The ciliary body is similar to the choroid plexus of the brain in many respects. First, both are derived from the neuroepithelium and are comprised of a central core of fenestrated capillaries overlaid by epithelial cells. Second, members of the bone morphogenetic protein family have been shown to be involved in the development of both structures.^7,8 Third, both are secretory structures responsible for the production of aqueous humor and cerebrospinal fluid, respectively. Finally, each constitutes a “blood barrier”; the choroid plexus forms the blood–cerebrospinal fluid barrier and the ciliary body is the site of the blood–aqueous humor barrier. We previously demonstrated the importance of VEGF-A in the maintenance of vascular and nonvascular cells of the choroid plexus. Our observation that systemic VEGF-A neutralization causes thrombosis and decreased choroid plexus vascular perfusion⁹ led us to investigate the effect of VEGF-A blockade on the ciliary body structure and function.

Materials and Methods

Animals

Timed-pregnant Swiss-Webster VEGF-LacZ mice¹⁰ were used to determine the time course of VEGF-A expression during ciliary body development. Pregnant mothers were euthanized by CO₂ inhalation and embryos were collected at embryonic day 18.5 (E18.5). Adult mice 8 weeks old were euthanized by CO₂ inhalation and the eyes collected. Embryos and adult eyes were fixed overnight at 4°C in 4% paraformaldehyde in PBS.

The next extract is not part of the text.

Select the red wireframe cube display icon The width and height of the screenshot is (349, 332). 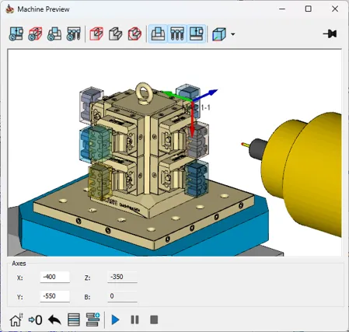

VEGFR2 expression in adult mice was determined in 8-week-old wild type C56BL/6J mice. After fixation and extensive washing with PBS, eyes and embryos were subjected to a sucrose gradient of 5% to 20% sucrose for 4 hours, followed by embedding in OCT compound (Sakura Finetechnical, Torrance, CA). Samples were cryosectioned (10 μm) and stored at −20°C until use.

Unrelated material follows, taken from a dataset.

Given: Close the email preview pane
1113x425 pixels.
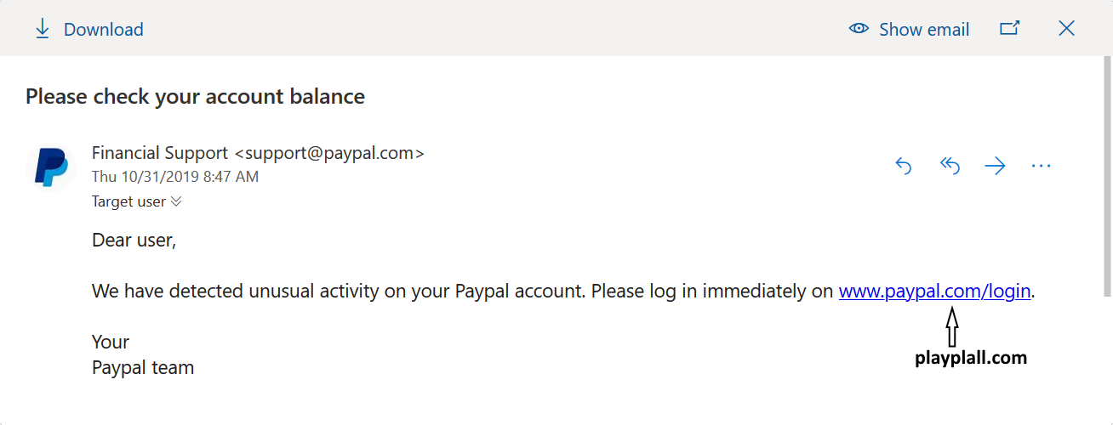Looking at the screenshot, I should pos(1066,29).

Adenoviral-Mediated soluble VEGFR1 (sFlt1) Overexpression

To achieve systemic VEGF-A neutralization, 6- to 8-week-old CD-1 mice (Charles River Laboratories, Inc., Wilmington, MA) were injected via the tail vein with adenovirus expressing either soluble VEGFR1 (Ad-sFlt1) or empty vector (Ad-null) as follows: 2.5 × 10⁹ viral particles (VP) for Ad-null and 2.5 × 10⁹ VP for Ad-sFlt1 as described previously.⁹ Circulating sFlt1 plasma levels were determined by ELISA (R&D Systems, Minneapolis, MN) at day 12 post-injection and before animal sacrifice at days 14 or 28. Mice with plasma sFlt1 >200 ng/mL were included in the study. Ad-null–infected mice had no detectable sFlt1. Circulating levels are sustained at >200 ng/mL for at least 21 days post-infection.^5,9 All animal experiments were conducted according to the ARVO Statement for the Use of Animals in Ophthalmic and Vision Research under protocols approved by the Schepens Eye Research Institute Institutional Animal Care and Use Committee.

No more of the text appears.